Así es Vianka, quien dirige el Centro Estatal de las Artes Tijuana (Ceart), del Instituto de Cultura de Baja California. Así es gran parte de su equipo de trabajo, destacadamente Ava Ordórica. Este espléndido equipamiento se ubica en la tercera sección de la Zona Río. Los edificios de concreto, distribuidos en cinco hectáreas, hacen juego con el paisaje desértico. Se invirtieron 110 millones de pesos. De entrada generó 21 puestos de trabajo directos y 45 más eventuales para su planta docente. La vocación del Ceart son fundamentalmente las artes escénicas y las plásticas. Cuenta con una sala de cine 4D, la primera en este tipo de centros, una galería y sala de usos múltiples. Otra significativa novedad es su alianza con la famosa Culinary Art School, de Javier González. El restaurante Wa ofrecerá las maravillas gastronómicas de los alumnos. Este nodo creativo que desde ya contempla un componente para forjar emprendedores atenderá alrededor de 20,000 usuarios al mes.
Por ello, resultó un privilegio formar parte del programa inaugural a través de un taller que convocó a quienes andan en busca de oportunidades de negocios en cultura, o bien, deseaban valorar mejoras a la actividad económica que desempeñan. Fue mi quinta visita a la ciudad con tal propósito y apenas separada de la anterior por siete meses, en el marco del Festival Interzona.
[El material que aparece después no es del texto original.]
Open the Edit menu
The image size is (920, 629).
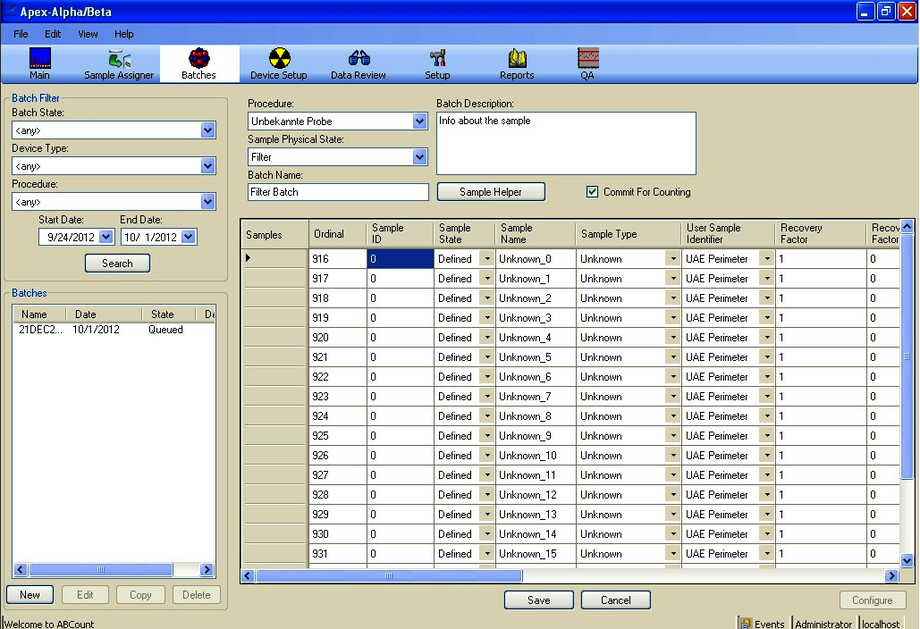pyautogui.click(x=52, y=33)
Un grupo de 15 emprendedores con el que dialogué tres tardes. Ofrezco trazos de sus afanes.
Max Mejía, es parte del Colectivo Queremos Tijuana. Así como los pasajes Gómez y Rodríguez de la mítica Avenida Revolución han sido reactivados vía una estrategia inmobiliaria que facilitó la renta de numerosos locales a empresas culturales, este amigo hizo lo propio con la Plaza Revolución. Devolvió a la economía formal 20 locales que ensanchan la vocación de clúster de esta zona de la ciudad. Entre ellos está el que ocupa Sarabella Nieto, con los productos de su marca Sabor y Arte. Se trata de una boutique artesanal de gastronomía mexicana.
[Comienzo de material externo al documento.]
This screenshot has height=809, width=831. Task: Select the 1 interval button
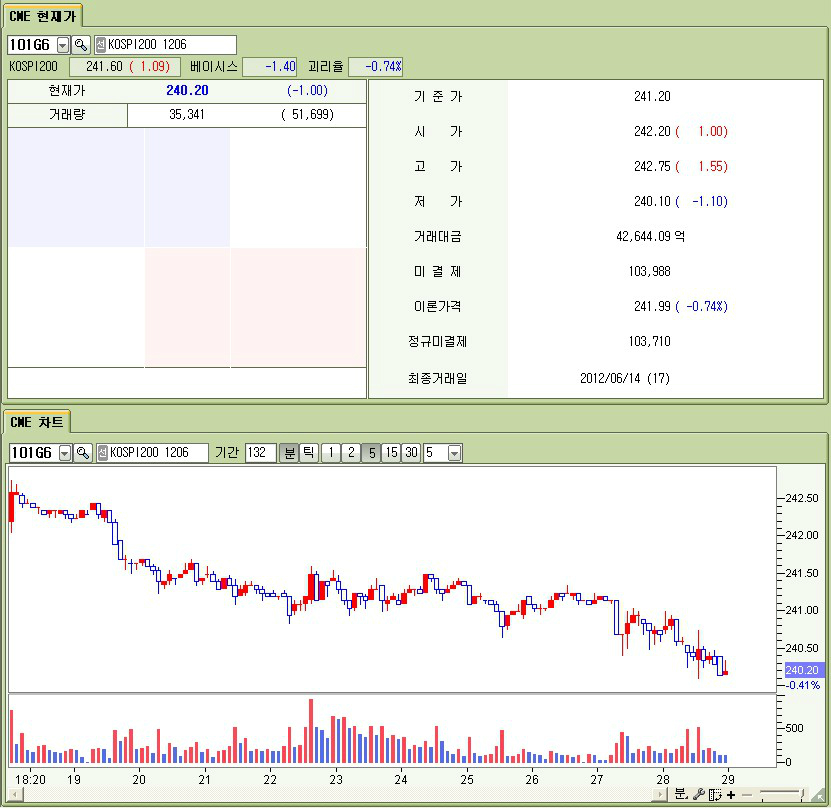pos(331,453)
Aventajado, el teatrero Carlos Jiménez acaba de realizar un desembolso. Adquirió la franquicia del español Microteatro por dinero. Como sabemos, este negocio consiste en disponer de pequeños espacios para representar piezas cortas ante poco público.
Los integrantes del taller eligieron?a Ximena Jasso como la portadora del mejor emprendimiento. Se trata del Proyecto Freelance, una plataforma de ejecución y promoción de actividades culturales, que tiene su asiento en el Pasaje Rodríguez. Otro modelo relevante lo lleva Lourdes Villanueva, con M/V Taller. Un despacho de arquitectos que combina a su vez galería y espacio de usos múltiples.
Roberto Lango despliega una comercializadora de contenidos históricos para segmento infantil. Lo hará gracias a un impresionante acervo de elementos de la identidad tijuanense. En esa línea, Alejandro Cruces busca crear la fundación Manuel Cruces Cuéllar. El afamado artista plástico fue su padre, fallecido en diciembre pasado. Su legado, entre obra propia y colecciones de diversa ralea, garantiza incursionar en un nicho inexistente en el estado.
Apuremos el recuento: participaron Azalea López, del grupo de danza contemporánea Lux Boreal y su alumna Paola Reyes, también decidida a conjugar creatividad con negocios; José Luis Morales, touroperador, con un taller de introducción al vino, en el Valle de Guadalupe; Ivonne Hoffman, con un museo, galería y escuela virtual; Vicente Sevillano, con el foro cultural Casa de los sueños, espacio de espectáculos en vivo; Araceli Hidalgo y Brisa Pana, con el Instituto de Neuroartes AC, que busca la salud mental a través de las artes; Patsy Ramos, con CIMA Cultural, producción y promoción de eventos culturales y Carmen Bravo, promotora de eventos artísticos. A todos les abrazo con emoción y gratitud.